Le domaine public désigne donc l’ensemble des œuvres pour lesquelles les droits patrimoniaux ont expiré et dont le public devrait pouvoir profiter librement. Malheureusement, c’est un petit peu plus compliqué que cela et d’autres droits se superposent au droit d’auteur pour venir restreindre encore les usages. Ce sont, entre autres, les droits voisins du droit d’auteur. Dans le cas de la musique, les droits voisins recouvrent les droits des producteurs et des interprètes.
Ainsi, pour la musique classique, s’il ne fait aucun doute que les compositions de Mozart, Beethoven ou Chopin appartiennent au domaine public, la plupart des enregistrements sont encore sous le joug de restrictions pour plusieurs décennies. En effet, la durée des droits voisins des interprètes a été prolongée de 50 à 70 ans par le Parlement européen en 2011. Cette directive a été transposée dans le droit français en 2015.
C’est pour dépasser ces restrictions qu’Aaron Dunn a lancé en 2005 le projet Musopen, ma pépite du jour. Musopen est une organisation américaine à but non lucratif dont l’objectif est de libérer les enregistrements de musique classique. Comment ? Eh bien en proposant à des musiciens professionnels d’enregistrer des œuvres pour les offrir au public. Musopen sollicite le soutien à travers des campagnes de financement participatif. Les artistes sont rémunérés. Simplement, au lieu d’une rente basée sur la diffusion de chaque enregistrement, ils perçoivent une rétribution pour leur travail au moment de son exécution. Ensuite, on leur demande de donner leur accord pour une diffusion libre, donc de renoncer contractuellement à leurs droits voisins d’interprète.
En 2012, le projet Musopen a par exemple levé 68 000 dollars, environ 62 000 euros, six fois l’objectif initialement fixé, auprès de plus de 1 200 contributeurs. Cet argent a permis de financer l’Orchestre symphonique de Prague pour enregistrer des œuvres de Beethoven, Brahms ou Tchaïkovski. En partageant librement les fruits de ce travail, Musopen a contribué à rendre accessibles à tous ces trésors de notre patrimoine musical.
Le site Musopen propose aujourd’hui un catalogue musical riche de plus de 5000 enregistrements partagés selon le régime du domaine public ou une licence libre, la licence Creative Commons BY-SA. D’autres enregistrements sont sous des licences de libre diffusion, c’est-à-dire qu’elles restreignent les utilisations commerciales ou la production de versions modifiées, licences Creative Commons NC ou ND, on ne peut donc pas les considérer comme libres. Pour chaque fichier, Musopen indique de manière très claire sous quelle licence il est disponible. On peut donc faire des recherches en filtrant selon la licence.

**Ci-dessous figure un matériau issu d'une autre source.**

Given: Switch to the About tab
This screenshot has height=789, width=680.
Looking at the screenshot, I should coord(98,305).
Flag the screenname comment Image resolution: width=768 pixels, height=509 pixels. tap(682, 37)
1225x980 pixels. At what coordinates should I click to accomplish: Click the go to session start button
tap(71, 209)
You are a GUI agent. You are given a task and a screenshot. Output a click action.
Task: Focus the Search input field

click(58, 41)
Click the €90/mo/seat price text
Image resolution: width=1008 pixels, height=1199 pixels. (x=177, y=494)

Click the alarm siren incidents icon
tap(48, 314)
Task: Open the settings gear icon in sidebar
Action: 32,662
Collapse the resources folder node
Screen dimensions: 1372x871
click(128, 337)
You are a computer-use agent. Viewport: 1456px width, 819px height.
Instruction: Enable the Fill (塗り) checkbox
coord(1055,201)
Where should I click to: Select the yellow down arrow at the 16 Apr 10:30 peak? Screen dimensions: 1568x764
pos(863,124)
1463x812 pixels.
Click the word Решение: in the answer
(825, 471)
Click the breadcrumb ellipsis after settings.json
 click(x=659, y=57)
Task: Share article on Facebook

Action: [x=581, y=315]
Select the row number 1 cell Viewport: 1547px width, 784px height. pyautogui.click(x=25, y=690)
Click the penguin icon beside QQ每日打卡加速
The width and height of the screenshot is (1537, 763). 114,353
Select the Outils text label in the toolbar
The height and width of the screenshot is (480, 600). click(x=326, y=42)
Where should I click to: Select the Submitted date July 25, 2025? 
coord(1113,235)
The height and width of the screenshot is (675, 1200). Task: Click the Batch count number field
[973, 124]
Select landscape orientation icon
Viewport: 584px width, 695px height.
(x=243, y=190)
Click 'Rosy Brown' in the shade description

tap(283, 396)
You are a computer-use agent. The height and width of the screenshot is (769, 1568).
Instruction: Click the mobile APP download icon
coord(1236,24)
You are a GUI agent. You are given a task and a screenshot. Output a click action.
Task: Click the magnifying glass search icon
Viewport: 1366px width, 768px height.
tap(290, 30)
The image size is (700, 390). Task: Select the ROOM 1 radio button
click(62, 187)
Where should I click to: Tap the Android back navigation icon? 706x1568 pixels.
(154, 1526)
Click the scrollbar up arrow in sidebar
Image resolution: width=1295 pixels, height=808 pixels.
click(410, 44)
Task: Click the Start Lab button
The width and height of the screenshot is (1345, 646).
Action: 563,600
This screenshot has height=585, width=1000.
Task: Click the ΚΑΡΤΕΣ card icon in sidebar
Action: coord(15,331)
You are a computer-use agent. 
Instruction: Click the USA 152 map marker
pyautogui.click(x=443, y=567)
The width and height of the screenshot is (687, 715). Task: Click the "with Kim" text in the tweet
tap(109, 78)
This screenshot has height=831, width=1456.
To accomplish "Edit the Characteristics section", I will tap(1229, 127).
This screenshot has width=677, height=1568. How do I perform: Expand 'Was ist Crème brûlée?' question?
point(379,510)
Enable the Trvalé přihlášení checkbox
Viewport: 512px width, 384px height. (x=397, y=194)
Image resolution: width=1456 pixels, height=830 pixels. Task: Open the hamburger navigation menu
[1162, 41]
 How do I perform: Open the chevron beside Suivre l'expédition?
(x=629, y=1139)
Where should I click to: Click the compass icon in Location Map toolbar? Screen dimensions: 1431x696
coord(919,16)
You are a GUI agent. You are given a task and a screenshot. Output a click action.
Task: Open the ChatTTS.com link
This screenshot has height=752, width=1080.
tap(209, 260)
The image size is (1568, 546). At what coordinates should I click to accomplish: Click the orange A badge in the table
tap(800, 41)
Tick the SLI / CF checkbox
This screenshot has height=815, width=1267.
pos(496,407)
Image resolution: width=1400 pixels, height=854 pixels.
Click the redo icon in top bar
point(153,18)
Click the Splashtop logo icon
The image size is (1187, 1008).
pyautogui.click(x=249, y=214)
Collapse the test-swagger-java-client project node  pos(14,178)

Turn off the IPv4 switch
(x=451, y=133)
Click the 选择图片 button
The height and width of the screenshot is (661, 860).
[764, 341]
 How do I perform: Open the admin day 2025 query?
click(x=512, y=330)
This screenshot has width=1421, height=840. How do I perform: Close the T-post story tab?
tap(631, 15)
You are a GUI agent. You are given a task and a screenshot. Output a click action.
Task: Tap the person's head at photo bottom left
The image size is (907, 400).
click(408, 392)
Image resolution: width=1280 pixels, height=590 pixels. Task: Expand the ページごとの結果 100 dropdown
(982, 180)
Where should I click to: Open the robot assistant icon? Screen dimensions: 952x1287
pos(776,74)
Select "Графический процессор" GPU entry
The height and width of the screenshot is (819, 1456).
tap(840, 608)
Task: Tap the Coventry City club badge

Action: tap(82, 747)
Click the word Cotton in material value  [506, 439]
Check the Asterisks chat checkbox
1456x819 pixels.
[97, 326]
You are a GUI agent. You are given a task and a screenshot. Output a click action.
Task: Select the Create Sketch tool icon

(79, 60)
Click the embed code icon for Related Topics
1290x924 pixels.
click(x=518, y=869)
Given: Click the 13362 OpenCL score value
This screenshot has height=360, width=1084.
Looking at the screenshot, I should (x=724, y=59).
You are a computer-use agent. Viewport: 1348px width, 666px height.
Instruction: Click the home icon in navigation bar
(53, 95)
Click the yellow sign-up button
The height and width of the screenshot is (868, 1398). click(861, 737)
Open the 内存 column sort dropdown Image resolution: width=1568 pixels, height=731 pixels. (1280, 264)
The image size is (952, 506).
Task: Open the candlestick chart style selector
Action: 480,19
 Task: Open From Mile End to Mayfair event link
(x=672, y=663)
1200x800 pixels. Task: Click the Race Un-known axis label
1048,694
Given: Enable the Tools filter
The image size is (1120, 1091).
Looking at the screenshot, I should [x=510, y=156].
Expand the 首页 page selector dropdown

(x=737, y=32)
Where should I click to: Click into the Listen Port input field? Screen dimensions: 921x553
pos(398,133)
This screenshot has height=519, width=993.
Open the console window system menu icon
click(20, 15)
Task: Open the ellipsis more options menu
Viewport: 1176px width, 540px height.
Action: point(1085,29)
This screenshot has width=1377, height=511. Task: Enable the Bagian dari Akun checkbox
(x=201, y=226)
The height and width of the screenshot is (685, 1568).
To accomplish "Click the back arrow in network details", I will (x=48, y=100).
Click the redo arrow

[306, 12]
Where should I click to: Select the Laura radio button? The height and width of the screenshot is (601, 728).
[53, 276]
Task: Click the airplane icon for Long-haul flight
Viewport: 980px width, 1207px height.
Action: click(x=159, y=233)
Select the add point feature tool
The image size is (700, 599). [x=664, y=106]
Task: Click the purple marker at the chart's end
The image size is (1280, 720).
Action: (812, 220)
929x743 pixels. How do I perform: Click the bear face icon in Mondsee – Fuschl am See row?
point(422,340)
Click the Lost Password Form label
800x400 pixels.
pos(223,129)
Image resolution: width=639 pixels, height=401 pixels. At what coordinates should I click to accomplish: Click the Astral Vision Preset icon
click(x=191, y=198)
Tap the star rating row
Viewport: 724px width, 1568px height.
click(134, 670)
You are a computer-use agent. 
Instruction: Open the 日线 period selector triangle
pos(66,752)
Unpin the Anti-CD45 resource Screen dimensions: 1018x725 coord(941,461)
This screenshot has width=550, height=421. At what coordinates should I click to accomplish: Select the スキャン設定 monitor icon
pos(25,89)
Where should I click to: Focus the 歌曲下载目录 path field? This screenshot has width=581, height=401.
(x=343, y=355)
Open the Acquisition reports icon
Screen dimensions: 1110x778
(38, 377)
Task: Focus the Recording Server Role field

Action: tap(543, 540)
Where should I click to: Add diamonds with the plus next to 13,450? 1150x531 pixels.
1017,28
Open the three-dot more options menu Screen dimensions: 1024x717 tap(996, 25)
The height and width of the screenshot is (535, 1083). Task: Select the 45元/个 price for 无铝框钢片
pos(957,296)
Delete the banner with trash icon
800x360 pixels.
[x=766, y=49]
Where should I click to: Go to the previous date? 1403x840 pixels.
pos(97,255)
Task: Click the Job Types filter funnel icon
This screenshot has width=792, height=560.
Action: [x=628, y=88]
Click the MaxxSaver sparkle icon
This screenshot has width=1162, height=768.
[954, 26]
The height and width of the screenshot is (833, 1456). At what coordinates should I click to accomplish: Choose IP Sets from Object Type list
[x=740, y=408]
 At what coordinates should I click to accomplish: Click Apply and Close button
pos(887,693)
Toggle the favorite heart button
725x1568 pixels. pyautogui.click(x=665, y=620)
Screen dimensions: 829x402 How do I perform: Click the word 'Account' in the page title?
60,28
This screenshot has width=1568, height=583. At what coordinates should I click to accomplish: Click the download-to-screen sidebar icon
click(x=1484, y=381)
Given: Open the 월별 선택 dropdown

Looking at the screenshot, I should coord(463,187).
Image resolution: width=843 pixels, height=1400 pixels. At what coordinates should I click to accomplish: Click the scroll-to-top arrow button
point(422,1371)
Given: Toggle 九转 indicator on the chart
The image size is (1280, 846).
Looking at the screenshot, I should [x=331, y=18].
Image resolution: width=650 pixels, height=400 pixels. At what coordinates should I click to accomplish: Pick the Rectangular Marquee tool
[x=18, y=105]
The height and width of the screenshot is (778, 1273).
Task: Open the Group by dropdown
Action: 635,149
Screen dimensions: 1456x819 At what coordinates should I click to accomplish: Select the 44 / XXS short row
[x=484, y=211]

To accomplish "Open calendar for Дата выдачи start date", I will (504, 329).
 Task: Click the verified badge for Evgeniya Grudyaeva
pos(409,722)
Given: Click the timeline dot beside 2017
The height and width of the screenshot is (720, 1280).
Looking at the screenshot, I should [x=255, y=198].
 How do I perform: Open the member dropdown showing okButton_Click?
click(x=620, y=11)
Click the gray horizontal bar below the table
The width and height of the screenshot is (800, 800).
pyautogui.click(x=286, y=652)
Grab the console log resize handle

Musopen propose aussi un espace de partage de partitions musicales d’œuvres également passées dans le domaine public.

Musopen propose un accès gratuit mais limité aux téléchargements. Pour bénéficier de l’ensemble des services, il faut souscrire un abonnement payant. Notons que ce n’est absolument pas antinomique avec les licences libres que d’exiger une participation financière, par exemple, dans le cas de Musopen, pour télécharger plus de cinq fichiers par jour. Comme pour les logiciels, le gratuit n’est pas automatiquement libre et libre n’est pas forcément gratuit !
On trouve d’autres initiatives similaires comme Open Goldberg Variations qui a permis de libérer l’enregistrement et la partition des Variations Goldberg, une œuvre pour clavecin composée par Jean-Sébastien Bach.

Citons également Florence Robineau, pianiste et professeure au conservatoire de Rungis. Elle enregistre des morceaux de musique classique et les partage sous licence libre Creative Commons BY-SA.
Ces projets constituent un bel exemple d’utilisation des licences libres. Il est important de rappeler que ces licences s’appuient sur le droit d’auteur. En effet, dans le cas des interprétations musicales libérées par Musopen, Open Goldberg Variations ou Florence Robineau, c’est précisément parce que l’Internet [l’interprète, NdT] dispose d’un privilège sur son œuvre qu’il peut choisir de la partager sous licence libre.
Frédéric Couchet : Merci Jean-Christophe. En fait ce n’était pas « l’Internet », c’est « l’interprète », même Étienne rigole en régie ; je trouve que ce lapsus est assez révélateur.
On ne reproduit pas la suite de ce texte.